Beginning with the line that contains "The image size is (1300, 750).", extract each line through the end of the listing below, with no additions or omissions.

=== Section Start ===

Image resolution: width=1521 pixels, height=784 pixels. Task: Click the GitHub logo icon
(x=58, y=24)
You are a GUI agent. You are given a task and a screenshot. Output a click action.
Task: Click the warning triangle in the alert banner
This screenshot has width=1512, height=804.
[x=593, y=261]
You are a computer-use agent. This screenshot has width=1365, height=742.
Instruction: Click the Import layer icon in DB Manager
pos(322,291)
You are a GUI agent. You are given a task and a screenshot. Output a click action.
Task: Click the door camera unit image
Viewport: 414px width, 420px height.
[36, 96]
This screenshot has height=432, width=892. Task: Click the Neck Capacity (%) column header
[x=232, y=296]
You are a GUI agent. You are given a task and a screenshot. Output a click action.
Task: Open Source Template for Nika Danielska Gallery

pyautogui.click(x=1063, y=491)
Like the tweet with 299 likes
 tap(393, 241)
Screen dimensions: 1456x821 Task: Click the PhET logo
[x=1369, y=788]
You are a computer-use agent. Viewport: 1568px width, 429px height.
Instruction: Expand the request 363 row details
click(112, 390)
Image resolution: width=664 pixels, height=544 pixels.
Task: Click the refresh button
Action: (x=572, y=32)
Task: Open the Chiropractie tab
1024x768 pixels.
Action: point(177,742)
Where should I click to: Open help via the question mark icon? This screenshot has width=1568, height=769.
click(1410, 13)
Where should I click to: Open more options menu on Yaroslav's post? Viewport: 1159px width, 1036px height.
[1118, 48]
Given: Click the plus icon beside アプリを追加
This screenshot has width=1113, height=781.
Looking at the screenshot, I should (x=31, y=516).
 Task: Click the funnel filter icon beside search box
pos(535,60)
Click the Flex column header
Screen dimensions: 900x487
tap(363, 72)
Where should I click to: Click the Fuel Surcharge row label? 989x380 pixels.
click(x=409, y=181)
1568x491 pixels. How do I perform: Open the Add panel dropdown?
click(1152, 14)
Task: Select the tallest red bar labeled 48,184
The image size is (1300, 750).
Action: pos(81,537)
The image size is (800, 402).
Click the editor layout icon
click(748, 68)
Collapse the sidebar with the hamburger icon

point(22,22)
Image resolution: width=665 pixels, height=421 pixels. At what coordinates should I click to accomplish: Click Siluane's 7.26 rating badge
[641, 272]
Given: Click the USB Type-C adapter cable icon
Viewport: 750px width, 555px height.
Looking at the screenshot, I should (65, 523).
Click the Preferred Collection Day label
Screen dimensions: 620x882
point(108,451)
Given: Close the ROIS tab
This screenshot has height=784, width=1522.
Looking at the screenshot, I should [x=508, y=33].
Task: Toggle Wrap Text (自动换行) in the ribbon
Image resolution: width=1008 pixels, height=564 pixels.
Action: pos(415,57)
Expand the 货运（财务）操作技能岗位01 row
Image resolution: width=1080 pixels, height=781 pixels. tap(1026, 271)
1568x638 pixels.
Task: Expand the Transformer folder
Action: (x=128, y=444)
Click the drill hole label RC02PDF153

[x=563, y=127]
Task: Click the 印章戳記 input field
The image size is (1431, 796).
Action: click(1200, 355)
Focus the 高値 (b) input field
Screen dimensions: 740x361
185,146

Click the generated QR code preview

=== Section End ===

- Answer box
The image size is (1300, 750).
Action: pos(81,537)
The image size is (800, 402).
Click the editor layout icon
click(748, 68)
Collapse the sidebar with the hamburger icon

point(22,22)
Image resolution: width=665 pixels, height=421 pixels. At what coordinates should I click to accomplish: Click Siluane's 7.26 rating badge
[641, 272]
Given: Click the USB Type-C adapter cable icon
Viewport: 750px width, 555px height.
Looking at the screenshot, I should (65, 523).
Click the Preferred Collection Day label
Screen dimensions: 620x882
point(108,451)
Given: Close the ROIS tab
This screenshot has height=784, width=1522.
Looking at the screenshot, I should [x=508, y=33].
Task: Toggle Wrap Text (自动换行) in the ribbon
Image resolution: width=1008 pixels, height=564 pixels.
Action: pos(415,57)
Expand the 货运（财务）操作技能岗位01 row
Image resolution: width=1080 pixels, height=781 pixels. tap(1026, 271)
1568x638 pixels.
Task: Expand the Transformer folder
Action: (x=128, y=444)
Click the drill hole label RC02PDF153

[x=563, y=127]
Task: Click the 印章戳記 input field
The image size is (1431, 796).
Action: click(1200, 355)
Focus the 高値 (b) input field
Screen dimensions: 740x361
185,146

Click the generated QR code preview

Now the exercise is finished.